**YOUR OBJECTIVE**: From the entries that follow, copy every line with the word "computer".

Collected data
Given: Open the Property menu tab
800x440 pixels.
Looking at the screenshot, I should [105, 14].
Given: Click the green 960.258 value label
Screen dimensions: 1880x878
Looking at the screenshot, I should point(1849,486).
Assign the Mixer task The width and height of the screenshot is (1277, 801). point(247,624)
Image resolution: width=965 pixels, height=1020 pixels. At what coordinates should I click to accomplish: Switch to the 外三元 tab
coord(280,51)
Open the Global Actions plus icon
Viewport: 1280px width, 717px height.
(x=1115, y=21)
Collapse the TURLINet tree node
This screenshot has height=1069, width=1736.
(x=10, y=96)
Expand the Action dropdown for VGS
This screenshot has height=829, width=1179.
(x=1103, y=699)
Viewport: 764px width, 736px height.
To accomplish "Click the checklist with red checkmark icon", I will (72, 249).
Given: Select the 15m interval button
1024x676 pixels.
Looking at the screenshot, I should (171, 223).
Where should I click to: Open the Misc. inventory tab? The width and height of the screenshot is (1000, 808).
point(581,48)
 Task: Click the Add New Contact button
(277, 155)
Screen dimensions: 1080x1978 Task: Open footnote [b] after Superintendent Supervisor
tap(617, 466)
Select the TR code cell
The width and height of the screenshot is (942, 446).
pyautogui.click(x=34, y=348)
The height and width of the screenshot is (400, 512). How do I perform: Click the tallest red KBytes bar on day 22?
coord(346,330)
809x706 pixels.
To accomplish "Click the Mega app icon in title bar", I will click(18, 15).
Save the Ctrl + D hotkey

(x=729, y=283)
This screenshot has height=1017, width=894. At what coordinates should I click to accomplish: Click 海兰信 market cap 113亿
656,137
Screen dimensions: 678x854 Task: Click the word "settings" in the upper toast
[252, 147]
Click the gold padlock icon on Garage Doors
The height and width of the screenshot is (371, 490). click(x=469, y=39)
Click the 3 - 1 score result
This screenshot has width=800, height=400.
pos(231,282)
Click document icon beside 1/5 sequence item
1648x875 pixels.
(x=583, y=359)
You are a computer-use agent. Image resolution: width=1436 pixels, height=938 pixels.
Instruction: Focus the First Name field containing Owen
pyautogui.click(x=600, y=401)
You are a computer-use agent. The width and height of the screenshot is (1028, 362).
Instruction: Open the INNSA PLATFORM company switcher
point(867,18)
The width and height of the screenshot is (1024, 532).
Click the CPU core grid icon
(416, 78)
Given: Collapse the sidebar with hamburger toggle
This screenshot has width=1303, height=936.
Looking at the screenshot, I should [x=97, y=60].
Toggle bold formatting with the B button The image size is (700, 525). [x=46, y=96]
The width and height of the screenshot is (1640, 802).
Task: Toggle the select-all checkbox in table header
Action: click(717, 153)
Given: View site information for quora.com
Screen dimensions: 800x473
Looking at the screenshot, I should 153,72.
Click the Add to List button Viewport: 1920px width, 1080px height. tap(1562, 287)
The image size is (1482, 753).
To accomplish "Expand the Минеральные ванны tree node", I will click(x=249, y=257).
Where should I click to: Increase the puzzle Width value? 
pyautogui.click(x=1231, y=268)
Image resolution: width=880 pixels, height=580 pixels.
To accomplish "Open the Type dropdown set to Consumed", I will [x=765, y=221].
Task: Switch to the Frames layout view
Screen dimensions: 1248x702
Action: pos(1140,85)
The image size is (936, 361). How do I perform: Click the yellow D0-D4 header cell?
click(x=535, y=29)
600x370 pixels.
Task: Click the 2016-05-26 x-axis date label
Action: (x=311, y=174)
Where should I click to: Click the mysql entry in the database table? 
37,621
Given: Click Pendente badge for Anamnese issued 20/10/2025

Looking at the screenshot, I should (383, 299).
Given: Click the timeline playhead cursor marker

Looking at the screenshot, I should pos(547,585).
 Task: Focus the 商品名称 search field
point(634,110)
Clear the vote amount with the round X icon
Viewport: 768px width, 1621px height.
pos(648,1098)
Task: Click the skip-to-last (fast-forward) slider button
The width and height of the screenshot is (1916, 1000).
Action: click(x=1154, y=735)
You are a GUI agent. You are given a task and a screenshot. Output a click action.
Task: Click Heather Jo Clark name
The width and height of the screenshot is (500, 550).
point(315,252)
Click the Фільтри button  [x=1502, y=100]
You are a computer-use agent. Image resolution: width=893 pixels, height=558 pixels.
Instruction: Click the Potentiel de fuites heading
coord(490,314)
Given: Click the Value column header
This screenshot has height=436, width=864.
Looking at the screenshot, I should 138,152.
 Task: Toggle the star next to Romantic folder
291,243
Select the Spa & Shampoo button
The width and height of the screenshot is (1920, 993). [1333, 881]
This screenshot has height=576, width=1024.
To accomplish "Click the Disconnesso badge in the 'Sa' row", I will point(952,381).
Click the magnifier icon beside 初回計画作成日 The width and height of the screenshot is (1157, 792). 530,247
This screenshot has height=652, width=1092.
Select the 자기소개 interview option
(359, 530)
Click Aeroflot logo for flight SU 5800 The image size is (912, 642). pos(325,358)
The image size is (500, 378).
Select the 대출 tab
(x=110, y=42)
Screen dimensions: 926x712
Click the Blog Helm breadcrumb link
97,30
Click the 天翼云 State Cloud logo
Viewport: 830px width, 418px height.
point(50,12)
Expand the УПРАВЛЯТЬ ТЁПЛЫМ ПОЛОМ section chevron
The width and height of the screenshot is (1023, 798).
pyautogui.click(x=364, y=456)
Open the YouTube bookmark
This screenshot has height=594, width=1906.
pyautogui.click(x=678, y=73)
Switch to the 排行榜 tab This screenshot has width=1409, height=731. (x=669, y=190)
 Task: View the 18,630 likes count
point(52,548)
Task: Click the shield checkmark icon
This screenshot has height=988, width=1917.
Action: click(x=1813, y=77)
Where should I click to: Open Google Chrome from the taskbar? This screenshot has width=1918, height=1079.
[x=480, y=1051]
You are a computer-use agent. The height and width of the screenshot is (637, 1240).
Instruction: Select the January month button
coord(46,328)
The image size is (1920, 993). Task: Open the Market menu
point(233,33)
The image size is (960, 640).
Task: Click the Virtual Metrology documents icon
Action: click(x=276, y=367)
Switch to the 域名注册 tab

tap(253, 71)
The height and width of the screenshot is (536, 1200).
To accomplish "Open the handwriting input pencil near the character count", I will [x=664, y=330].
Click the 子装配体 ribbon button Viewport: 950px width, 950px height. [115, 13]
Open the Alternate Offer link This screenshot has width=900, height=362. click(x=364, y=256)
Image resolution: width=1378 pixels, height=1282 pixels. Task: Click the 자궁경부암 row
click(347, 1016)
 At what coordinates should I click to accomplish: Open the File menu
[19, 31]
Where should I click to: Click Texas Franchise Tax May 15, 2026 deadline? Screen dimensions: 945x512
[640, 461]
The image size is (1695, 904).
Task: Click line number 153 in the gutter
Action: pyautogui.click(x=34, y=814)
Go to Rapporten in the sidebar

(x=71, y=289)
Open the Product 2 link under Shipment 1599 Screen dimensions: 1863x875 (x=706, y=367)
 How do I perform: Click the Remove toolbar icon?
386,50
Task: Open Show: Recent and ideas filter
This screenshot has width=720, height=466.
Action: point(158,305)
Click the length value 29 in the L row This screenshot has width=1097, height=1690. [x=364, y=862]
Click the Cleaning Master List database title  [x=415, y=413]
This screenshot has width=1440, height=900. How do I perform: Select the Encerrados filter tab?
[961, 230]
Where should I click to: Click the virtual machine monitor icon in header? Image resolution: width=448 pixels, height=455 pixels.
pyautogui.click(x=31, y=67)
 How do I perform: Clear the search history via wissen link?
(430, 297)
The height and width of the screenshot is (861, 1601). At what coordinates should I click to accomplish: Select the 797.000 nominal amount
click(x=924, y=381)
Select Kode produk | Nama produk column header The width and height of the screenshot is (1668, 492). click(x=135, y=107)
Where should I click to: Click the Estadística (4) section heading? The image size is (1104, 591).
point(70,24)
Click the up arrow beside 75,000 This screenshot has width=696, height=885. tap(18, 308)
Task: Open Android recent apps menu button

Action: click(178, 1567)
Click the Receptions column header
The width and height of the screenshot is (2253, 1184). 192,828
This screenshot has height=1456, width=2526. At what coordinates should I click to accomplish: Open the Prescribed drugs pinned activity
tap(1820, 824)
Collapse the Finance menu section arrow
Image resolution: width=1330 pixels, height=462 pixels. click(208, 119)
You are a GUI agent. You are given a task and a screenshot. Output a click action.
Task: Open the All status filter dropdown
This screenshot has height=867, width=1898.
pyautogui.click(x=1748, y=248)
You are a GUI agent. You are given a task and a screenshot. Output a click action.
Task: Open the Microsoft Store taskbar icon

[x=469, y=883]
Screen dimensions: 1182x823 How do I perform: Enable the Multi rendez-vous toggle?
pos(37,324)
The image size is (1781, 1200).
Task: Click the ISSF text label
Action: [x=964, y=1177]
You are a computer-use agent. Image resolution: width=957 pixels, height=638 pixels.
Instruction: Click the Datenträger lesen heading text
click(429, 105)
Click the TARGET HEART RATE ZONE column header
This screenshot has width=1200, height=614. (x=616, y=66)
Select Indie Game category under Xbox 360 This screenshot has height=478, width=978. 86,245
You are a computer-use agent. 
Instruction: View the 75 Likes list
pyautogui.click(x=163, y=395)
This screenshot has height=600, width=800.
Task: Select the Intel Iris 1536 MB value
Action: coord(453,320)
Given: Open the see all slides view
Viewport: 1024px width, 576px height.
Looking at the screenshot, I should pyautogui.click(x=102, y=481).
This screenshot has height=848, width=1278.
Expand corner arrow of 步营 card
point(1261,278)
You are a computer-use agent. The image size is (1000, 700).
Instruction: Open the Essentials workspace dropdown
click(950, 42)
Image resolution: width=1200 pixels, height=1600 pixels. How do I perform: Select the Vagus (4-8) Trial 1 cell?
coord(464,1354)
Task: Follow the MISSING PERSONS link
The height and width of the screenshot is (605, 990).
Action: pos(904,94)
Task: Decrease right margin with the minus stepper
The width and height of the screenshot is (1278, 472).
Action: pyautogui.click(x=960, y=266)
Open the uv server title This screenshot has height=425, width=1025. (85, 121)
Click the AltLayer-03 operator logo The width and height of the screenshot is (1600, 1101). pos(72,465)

**TASK ANSWER**:
You are a computer-use agent. Image resolution: width=1436 pixels, height=938 pixels.
You are a computer-use agent. The width and height of the screenshot is (1028, 362).
You are a computer-use agent. Image resolution: width=893 pixels, height=558 pixels.
You are a computer-use agent. The height and width of the screenshot is (637, 1240).
You are a computer-use agent. Image resolution: width=957 pixels, height=638 pixels.
You are a computer-use agent. 
You are a computer-use agent. The image size is (1000, 700).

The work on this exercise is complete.